▶ What to do:
a: Reproduce part of the job posting word for word, everything from "Job purpose" down to "a performant manner.".
b: For each statement, say yes or no to whether it agrees with the job posting, and quote the words that decide it. (i) Candidates must already have worked in financial services. (ii) Familiarity with Helm counts in a candidate's favor. (iii) The role involves working with LLM tools and frameworks every day.

▶ Extract to read:
Job purpose
We are seeking a Site Reliability Engineer to help build and support scalable and highly reliable software systems for our production investment pipeline. Successful candidates display an aptitude for learning how to improve system availability, latency, performance, efficiency, and capacity measures while also participating in change management, monitoring, emergency response, and capacity planning processes. This role will collaborate closely with developers on designing scalable systems, improving release processes, and reducing operational burden from development teams. Site reliability engineers at firm must be able to adapt to rapid changes in business and technological requirements as well as operate distributed systems in a performant manner.
Key responsibilities
- Contribute to platform reliability by monitoring performance and setting up relevant metrics
- Assist in managing CI/CD procedures and promoting best DevOps practices through standardized release processes
- Help containerize and scale services to fit business needs
- Assist in monitoring and managing hardware estate as well as file systems
- Apply industry standard security practices
- Daily work with bleeding-edge LLM tools and frameworks
- Evaluate and adopt new open-source technologies while also leveraging mature solutions, with support from the team
- Be an active member of an agile engineering team who is continuously looking to improve team performance
Key competencies
- Strong experience in Python programming, with a willingness to deepen understanding of Python best practices, idioms, and limitations
- Hands-on experience in Linux system administration, with confidence in standard command-line tools and environments
- Working knowledge of containerization and orchestration tools such as Docker and Kubernetes; familiarity with Helm is a plus
- Exposure to monitoring and observability tools like Grafana and Prometheus
- Proficiency in version control systems (Git) and solid understanding of CI/CD concepts and pipelines
- Basic knowledge in various databases and messaging technologies such as SQL, Redis, and Kafka
- Strong interest in software engineering principles and running real-world applications at scale
- Beneficial if you have experience with Roo Code, Claude, or other LLM tools. Candidates need not have prior experience in financial services
- Ability to operate in a collaborative, team-oriented culture.

▶ Data excerpts:
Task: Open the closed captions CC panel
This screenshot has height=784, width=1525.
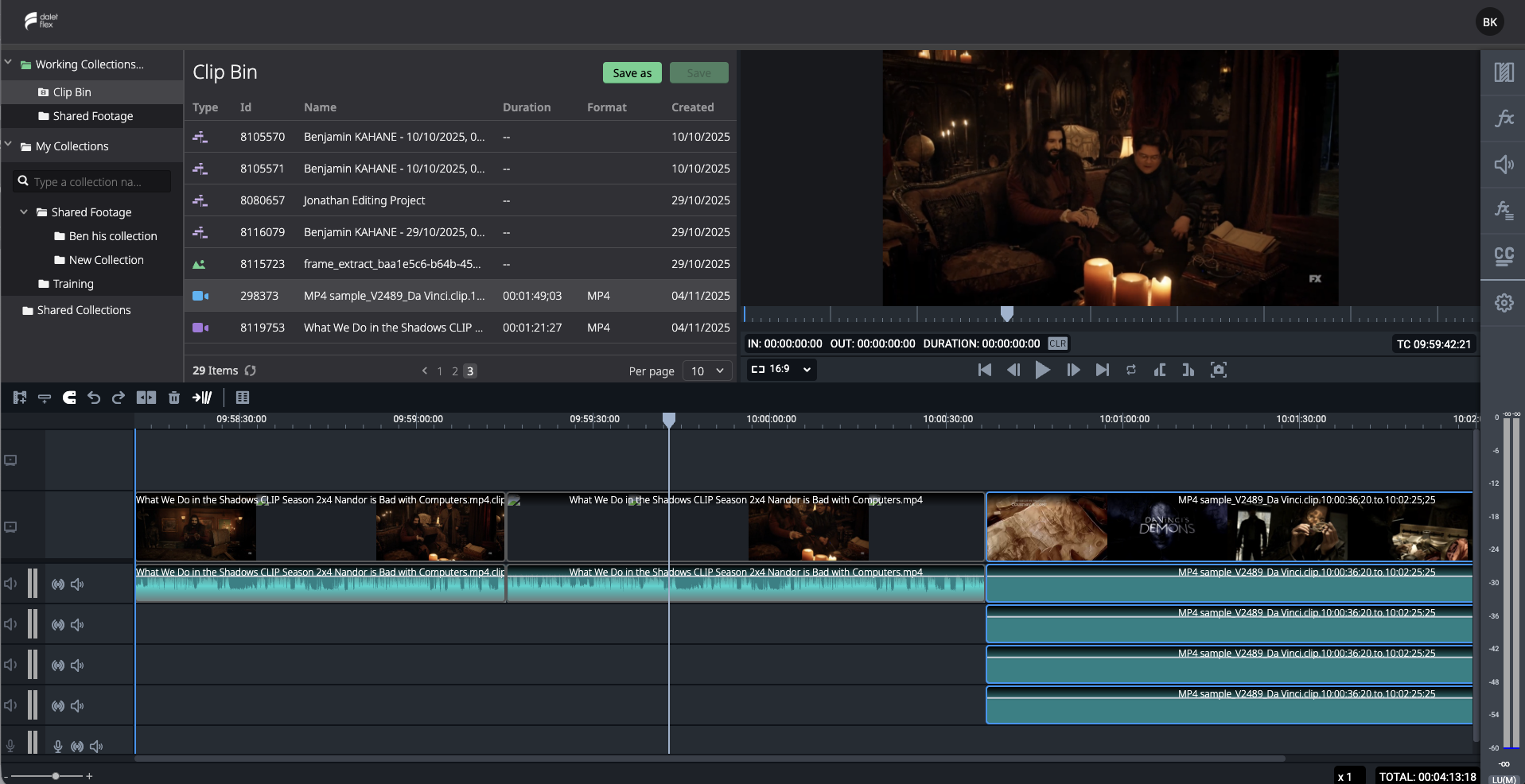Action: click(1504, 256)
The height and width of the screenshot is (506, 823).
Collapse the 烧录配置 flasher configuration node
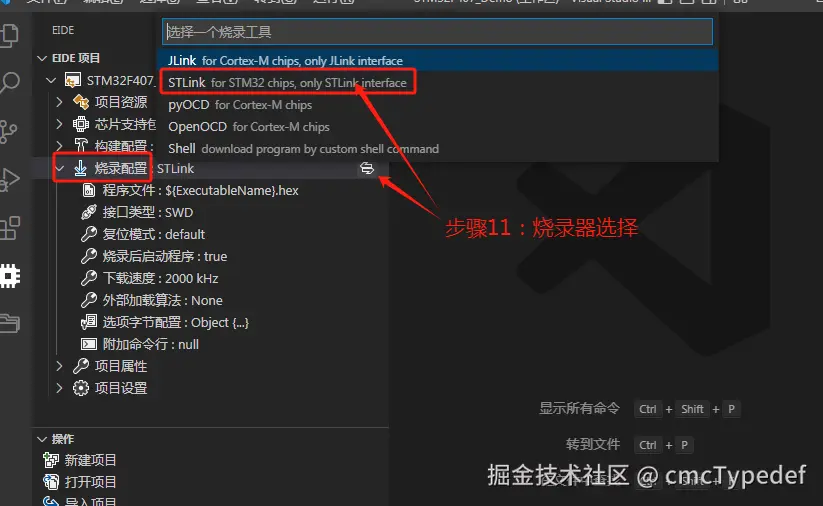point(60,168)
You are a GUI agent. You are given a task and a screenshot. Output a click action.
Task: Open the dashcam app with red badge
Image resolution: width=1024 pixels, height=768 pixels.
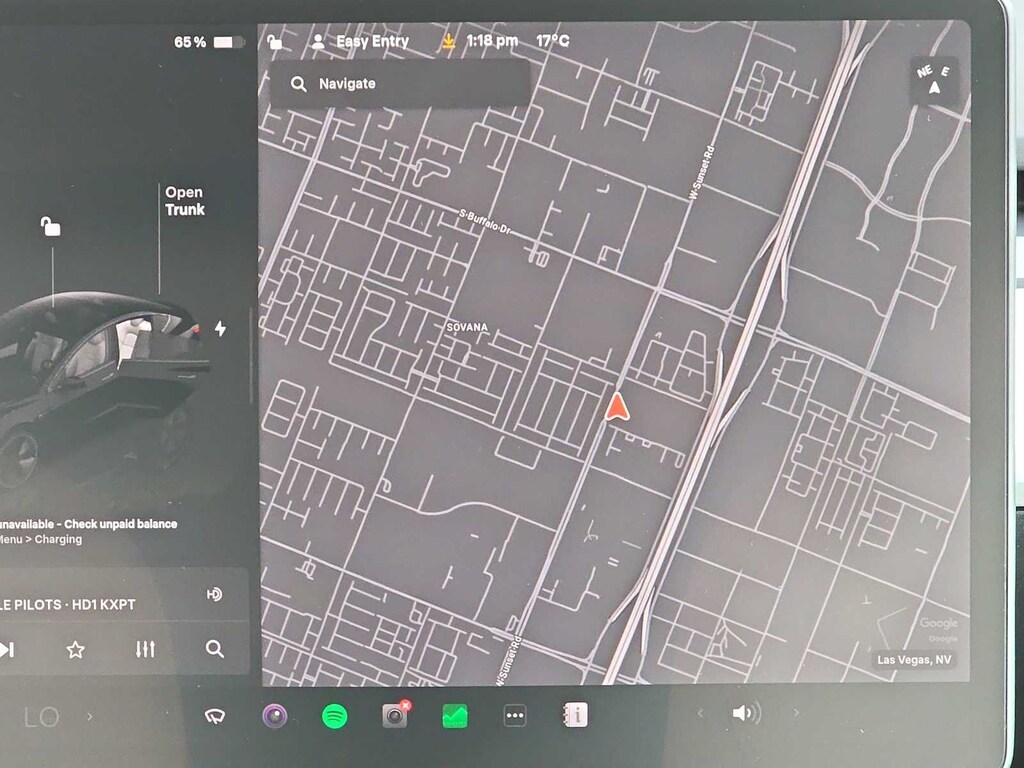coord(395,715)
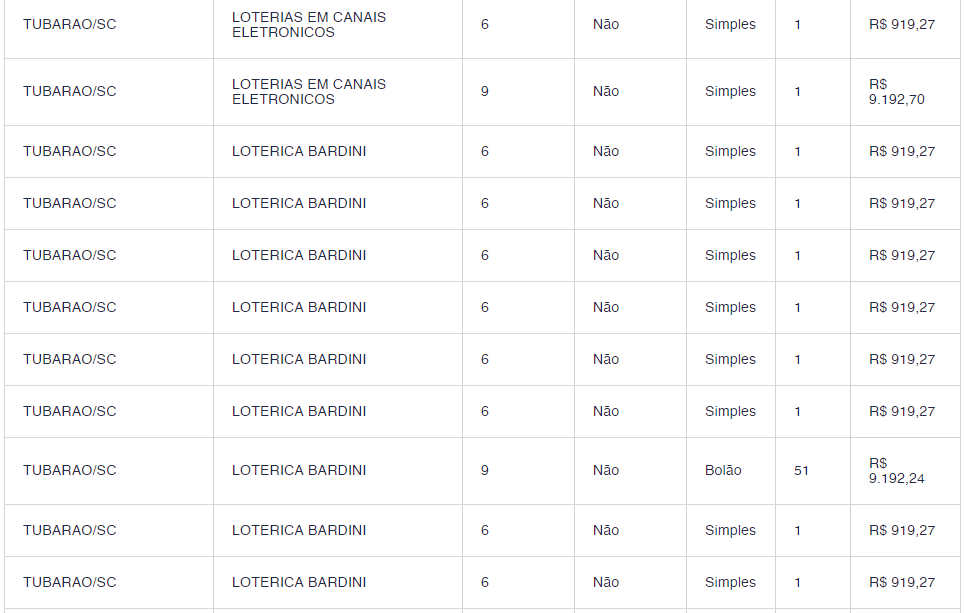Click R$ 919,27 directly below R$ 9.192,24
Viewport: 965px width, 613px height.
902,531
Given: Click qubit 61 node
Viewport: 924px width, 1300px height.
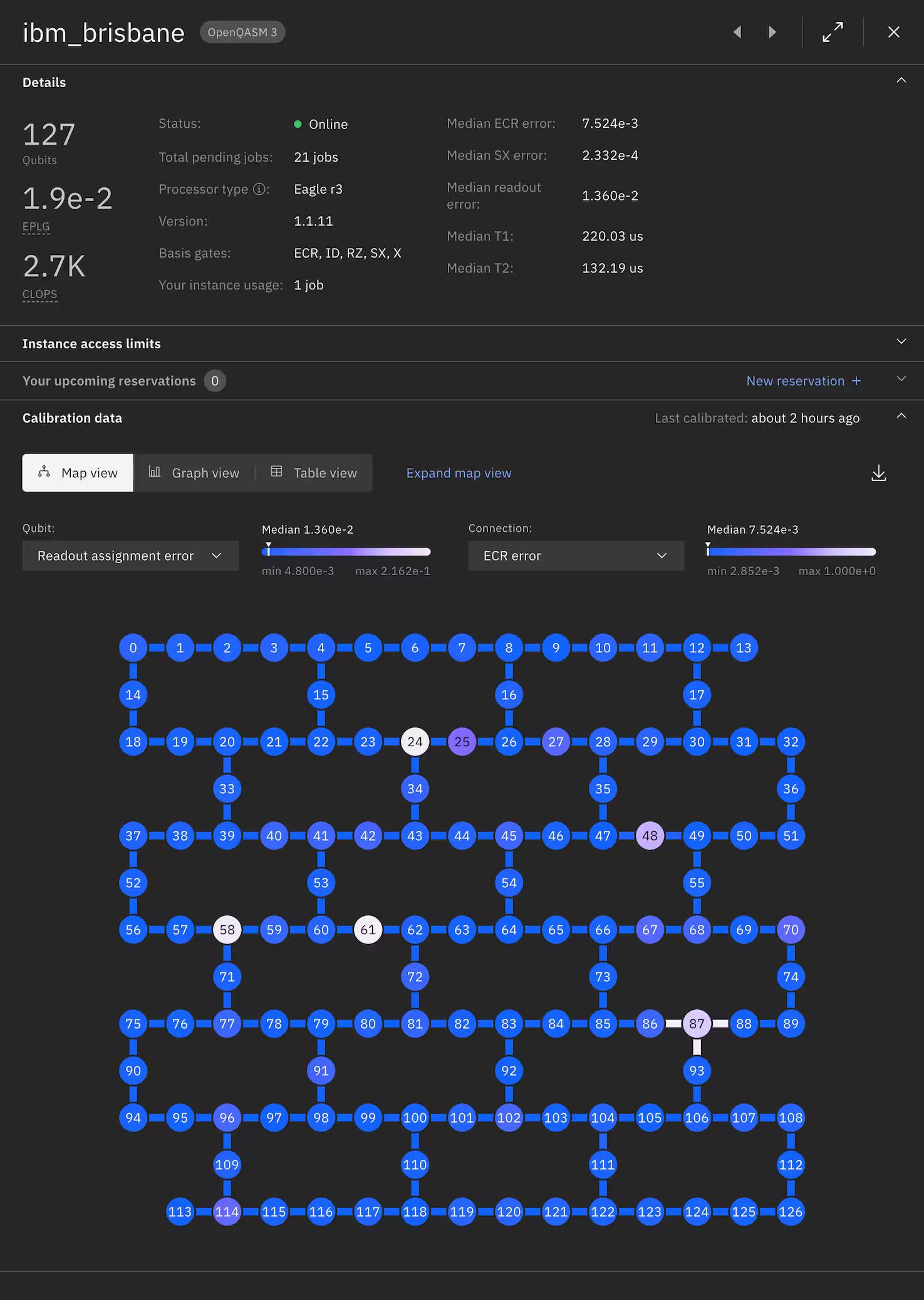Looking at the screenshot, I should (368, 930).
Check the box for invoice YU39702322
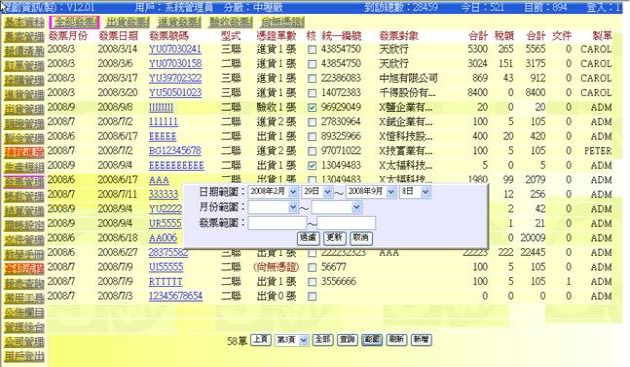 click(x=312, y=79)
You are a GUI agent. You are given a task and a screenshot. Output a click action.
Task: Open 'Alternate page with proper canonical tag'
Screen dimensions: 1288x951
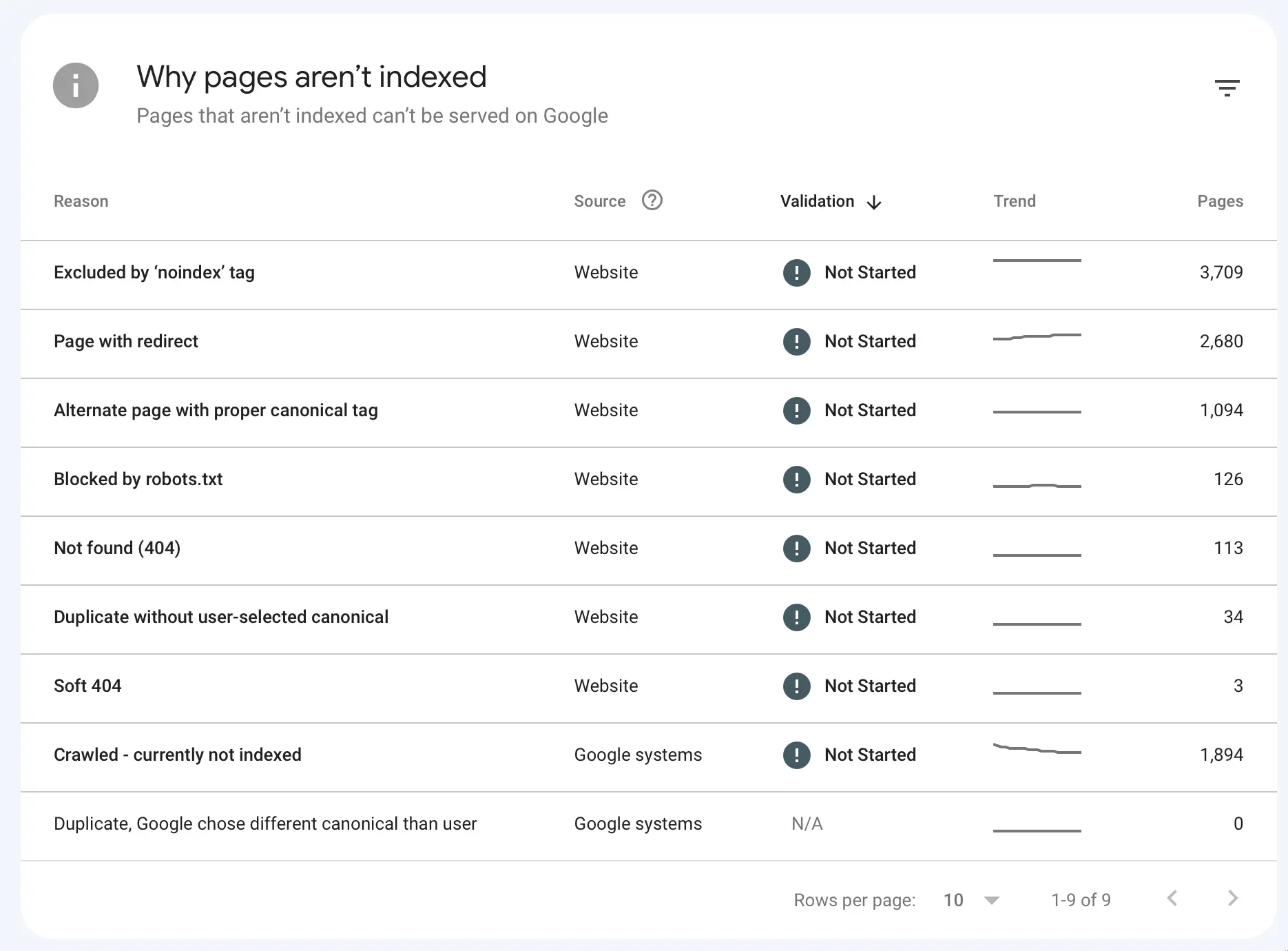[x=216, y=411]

▶ Task answers:
a:
Job purpose
We are seeking a Site Reliability Engineer to help build and support scalable and highly reliable software systems for our production investment pipeline. Successful candidates display an aptitude for learning how to improve system availability, latency, performance, efficiency, and capacity measures while also participating in change management, monitoring, emergency response, and capacity planning processes. This role will collaborate closely with developers on designing scalable systems, improving release processes, and reducing operational burden from development teams. Site reliability engineers at firm must be able to adapt to rapid changes in business and technological requirements as well as operate distributed systems in a performant manner.

b:
(i) No: "Candidates need not have prior experience in financial services"
(ii) Yes: "familiarity with Helm is a plus"
(iii) Yes: "Daily work with bleeding-edge LLM tools and frameworks"